Política
Polícia de Goiás indicia vereador por fazer som de macaco em discussão com colega
O caso ocorreu em novembro de 2023, na Câmara Municipal de Planaltina
A Polícia Civil de Goiás indiciou o vereador de Planaltina Lincon Albuquerque (Cidadania) por injúria racial contra o vereador Carlos Lopes Ribeiro (PROS), conhecido como Carlim Imperador. O caso ocorreu em 13 de novembro de 2023.
A decisão do delegado José Antonio Sena e o inquérito foram remetidos à Justiça em 12 de janeiro. Uma eventual denúncia, porém, dependerá do Ministério Público do estado.

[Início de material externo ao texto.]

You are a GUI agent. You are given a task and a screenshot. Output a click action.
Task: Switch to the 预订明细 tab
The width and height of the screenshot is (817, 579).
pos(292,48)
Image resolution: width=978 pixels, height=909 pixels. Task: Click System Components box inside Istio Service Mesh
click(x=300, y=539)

No relatório, divulgado parcialmente pelo site Metrópoles, a Polícia Civil apontou que Lincon “gesticula com as mãos próximas ao ouvido, fazendo sinais de abrir e fechar os dedos, o presidente se manifesta pedindo para que os dois se acalmem e, logo após, Lincon profere guinchos com a boca, reproduzindo sons que imitam um macaco”.
O clima na Câmara Municipal de Planaltina esquentou durante a votação de um projeto de lei sobre a criação de uma loteria municipal. Naquele momento, Carlim Imperador justificava seu voto contrário à matéria.

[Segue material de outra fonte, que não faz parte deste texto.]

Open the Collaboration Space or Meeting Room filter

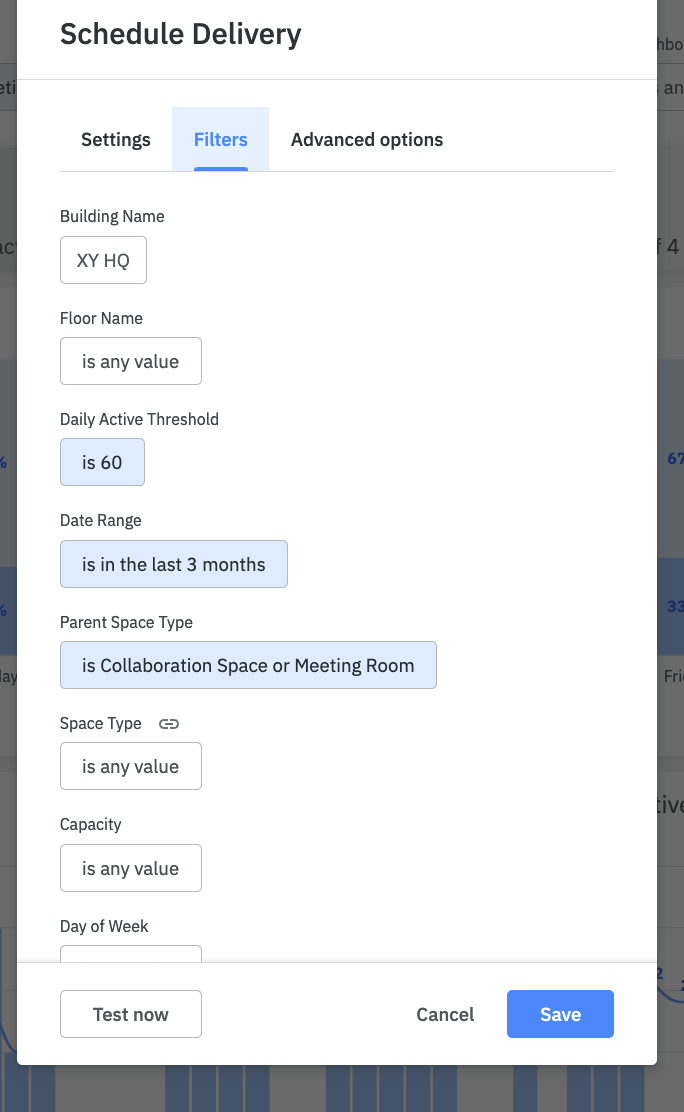[248, 665]
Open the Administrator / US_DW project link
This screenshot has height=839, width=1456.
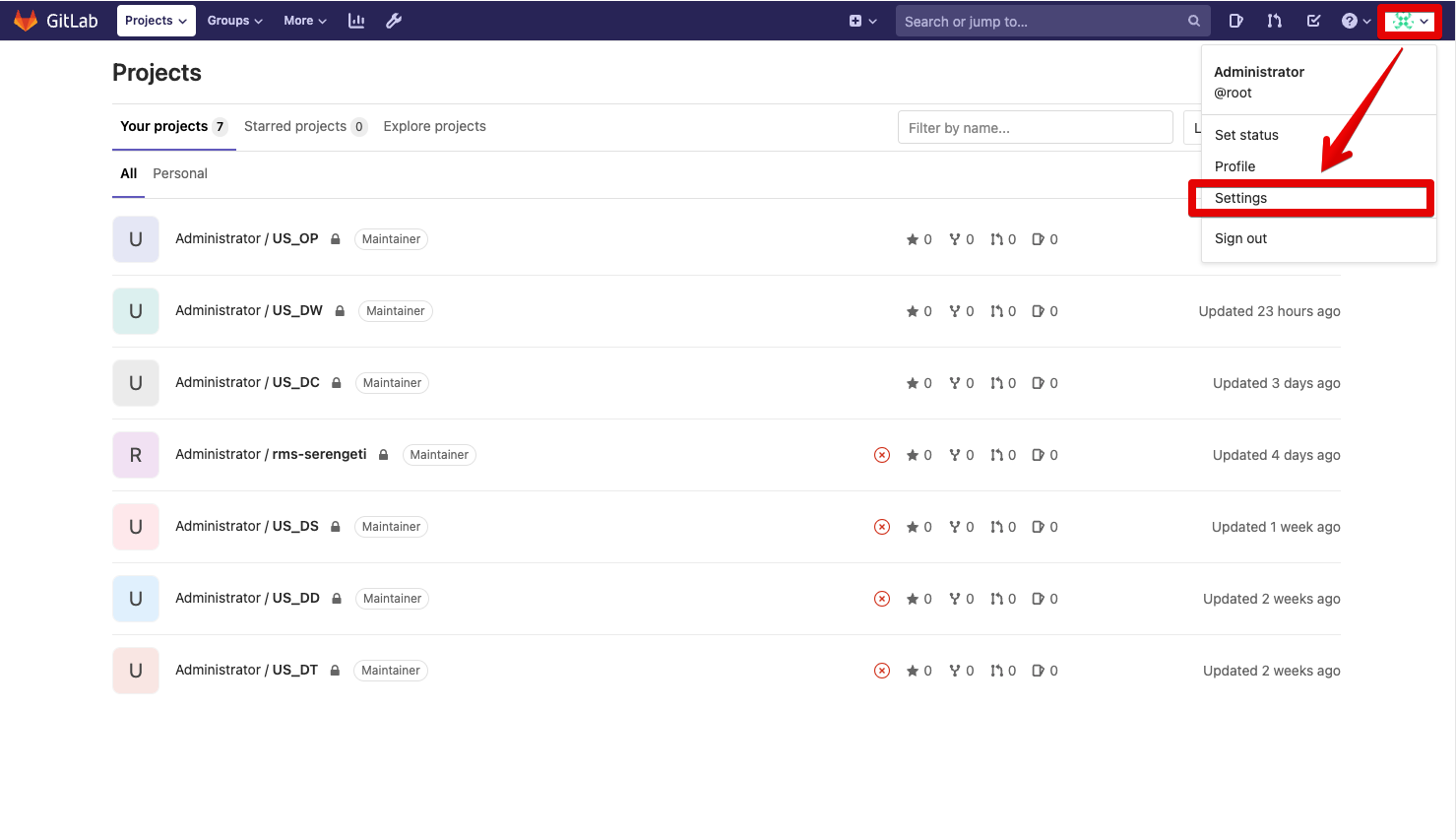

Primeiro, Lincon Albuquerque fez um sinal com as mãos, a sugerir que o colega estava “falando demais”. Na sequência, passou a emitir sons semelhantes aos de um macaco, na direção de Carlim.
“Fui bastante hostilizado por um professor, que fez um som de macaco para mim, com gestos. Na hora, fiquei constrangido e não falei nada, mas não paro de pensar nisso”, disse Carlim Imperador em vídeo publicado nas redes sociais após o episódio. “Estou ofendido com o professor Lincon. Ele não pode fazer uma barbárie como essa.”

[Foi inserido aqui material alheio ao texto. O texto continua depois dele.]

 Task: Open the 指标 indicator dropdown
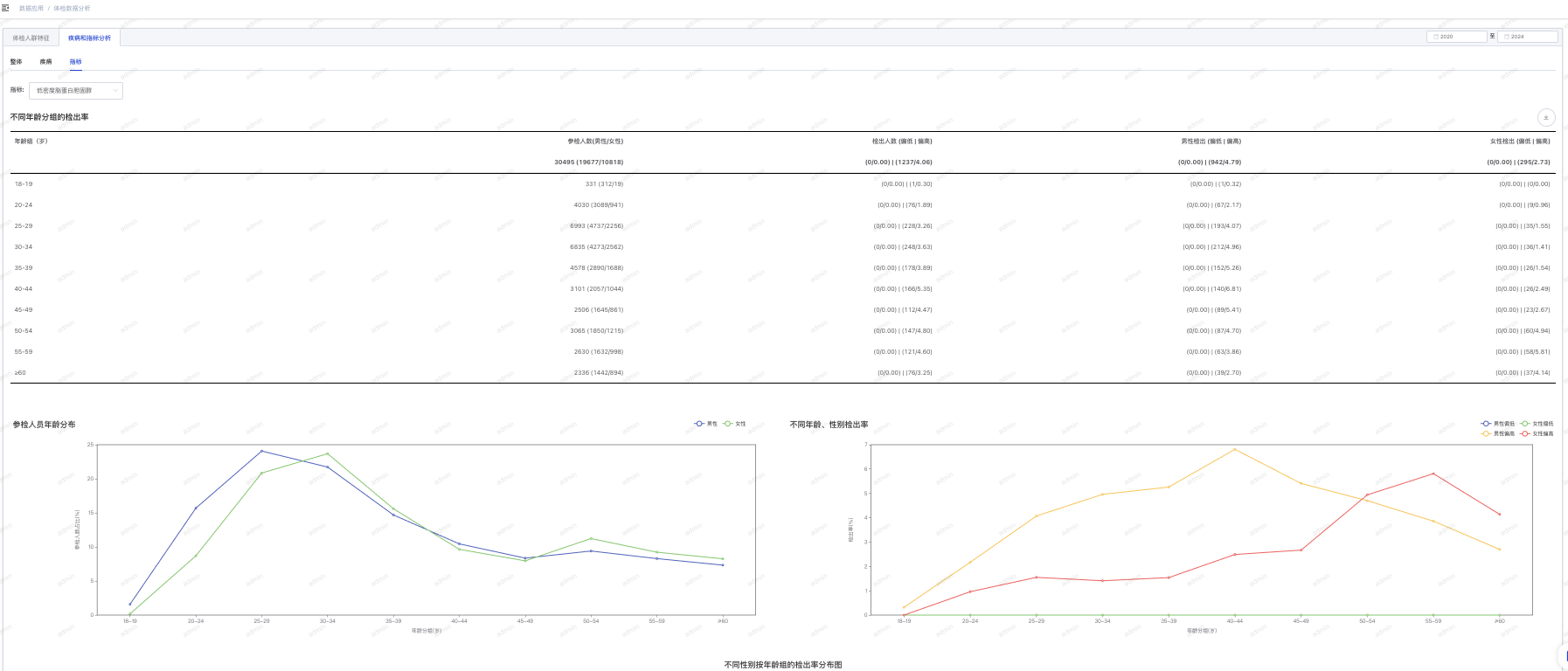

Na ocasião, Lincon também se manifestou por meio de um vídeo. “O vereador começou a fazer um teatrinho, fazendo graça. E eu comecei a me manifestar como se ele fosse um ator e eu disse: ‘fala muito’, ironizando a atitude teatral. O vereador continuou e foi mais agressivo. Eu intensifiquei o ato, com interjeição de som, um som aleatório, que nada tinha a ver com macaco”, alegou.